Permissionless opt-in collabs + curations of the sort I did with @edit in the early days of Zora pre-mints are also fundamentally non-coercive and free of time pressure, which creates even more room for value to flow according to gift logic (rather than hustle culture). Artists could upload their work whenever they wanted, and writer-curators like me could browse and comment at their leisure. Instead of FOMO, there was time to focus my attention deeply on each piece I felt drawn to, and wait patiently for responses to take shape in my preferred artistic medium: the written word.

I later learned that in writing these narrations for each piece I minted, I was fulfilling a dream of the artist. Meanwhile, unbeknownst to him, the artist was also fulfilling a dream of mine in the form of architecture and interior design ideas I'd frequently imagined but never found anywhere else.

This all took place with no pre-meditated effort.

This is how positive-sum gift culture works in arts communities: when we trust our intuitive responses to art and channel them into making art of our own, more value can be created. That value can then feed back into the community, attract more appreciation, and renew interest in the work. This is one way that — as Lewis Hyde writes — the arts can "regularly generate their own currents of wealth."

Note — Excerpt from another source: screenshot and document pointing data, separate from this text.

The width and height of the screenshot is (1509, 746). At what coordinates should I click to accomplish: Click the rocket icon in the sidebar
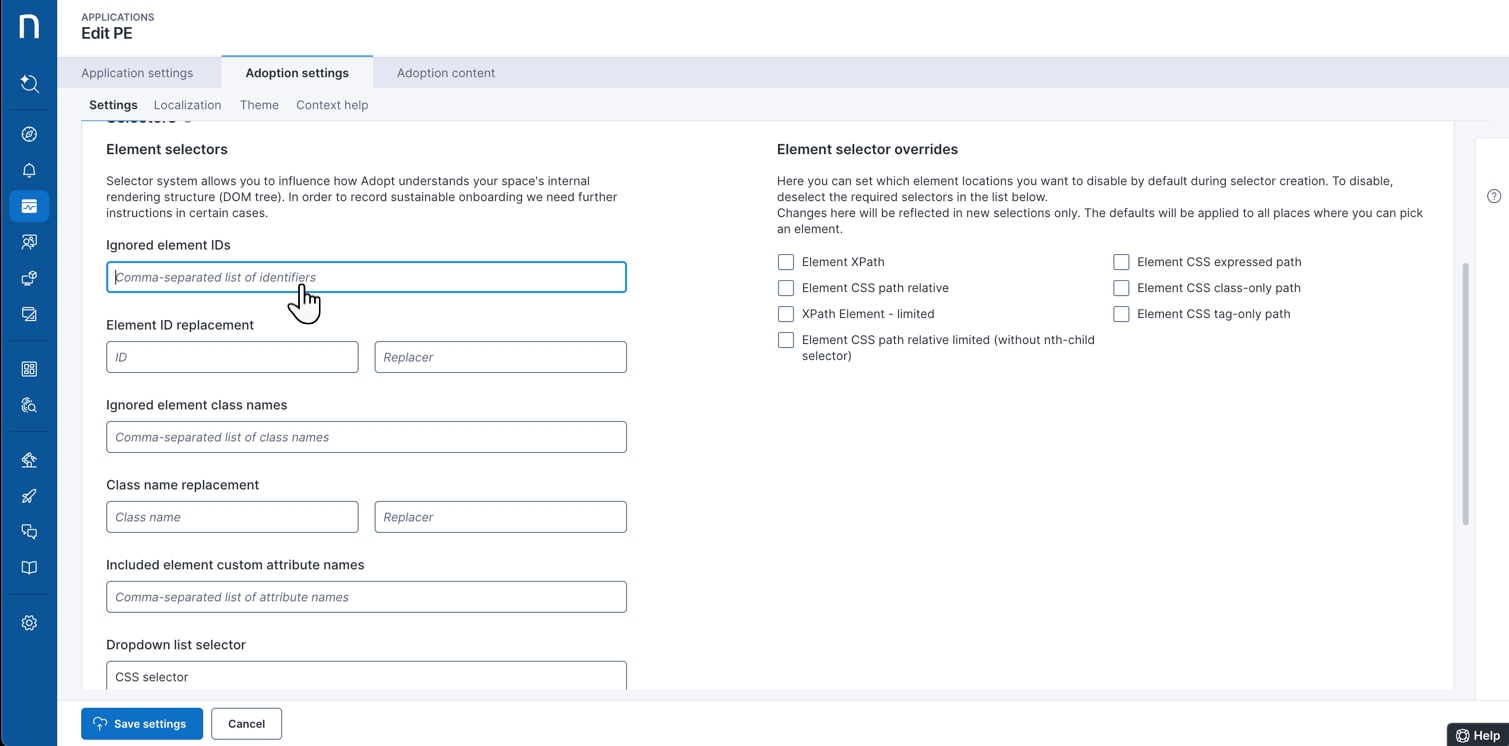click(29, 496)
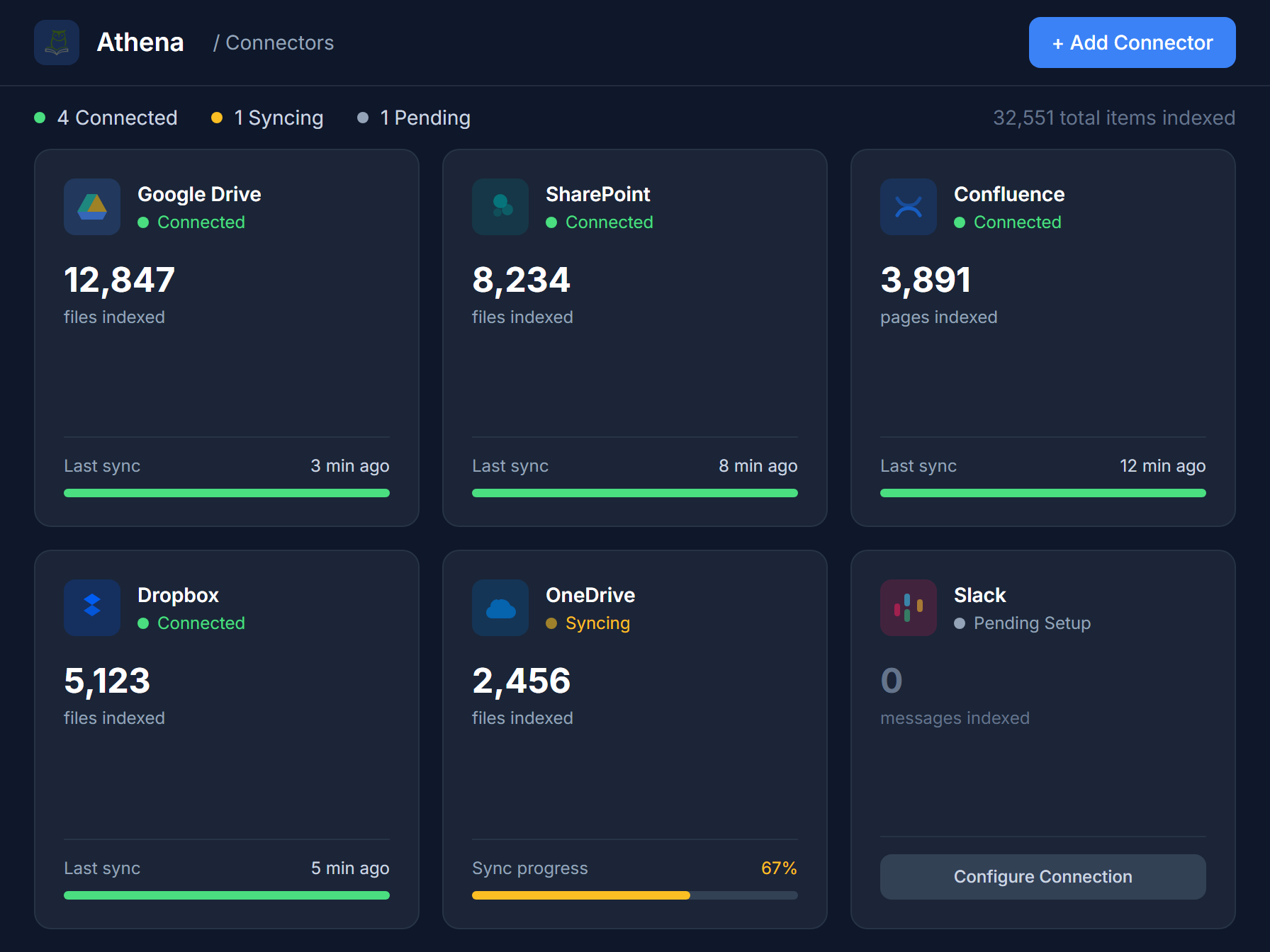The height and width of the screenshot is (952, 1270).
Task: Click the Dropbox connector icon
Action: coord(91,608)
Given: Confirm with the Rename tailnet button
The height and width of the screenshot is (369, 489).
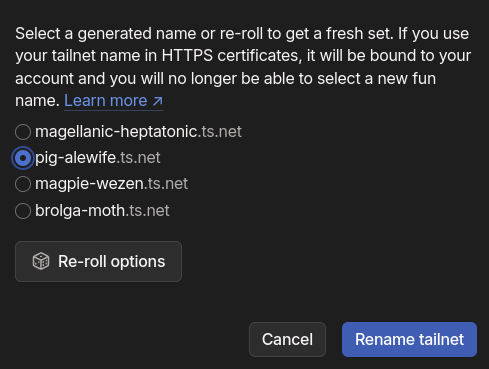Looking at the screenshot, I should coord(409,339).
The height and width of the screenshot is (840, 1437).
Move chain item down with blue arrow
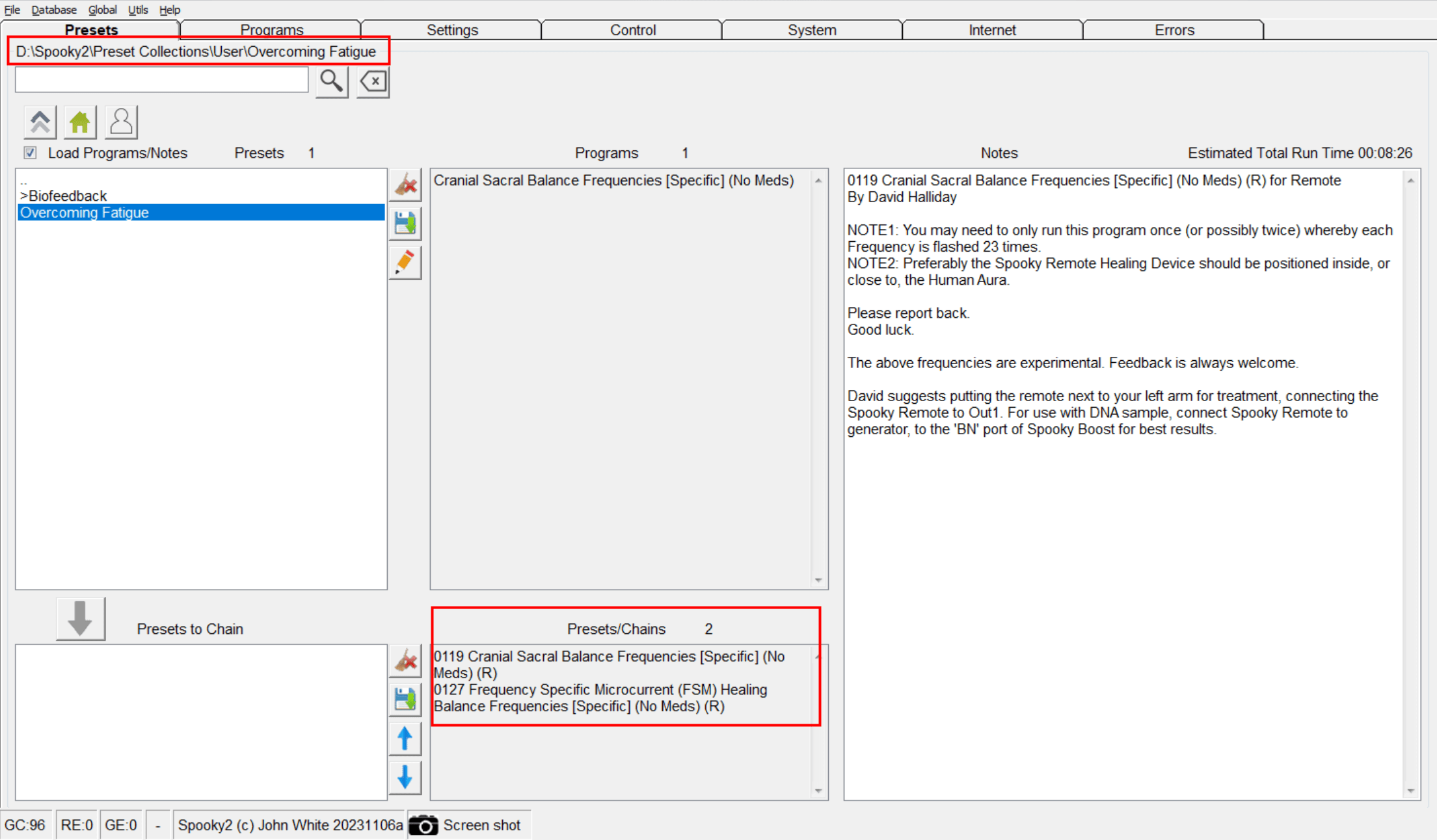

A thread from March 2024 offers a helpful example of how this works. A fan spontaneously shared a favorite piece of @edit's work and mentioned that the collection is still vastly underrated. Other fans chimed in with agreement. All this happened unsolicited by the artist. Then the community talked about their mutual appreciation for the artist's presence and ongoing impact — to the extent that the onboarding story has now become part of the community lore, and you're now reading it.

This process — if it's allowed to proceed on its own terms, according to gift logic — communicates an important message to the artists, collaborators, curators, and community:

"You matter. Your work matters, too. It's recognized and appreciated."

That's real positive-sum value.

Such is the power of the Farcaster scenius.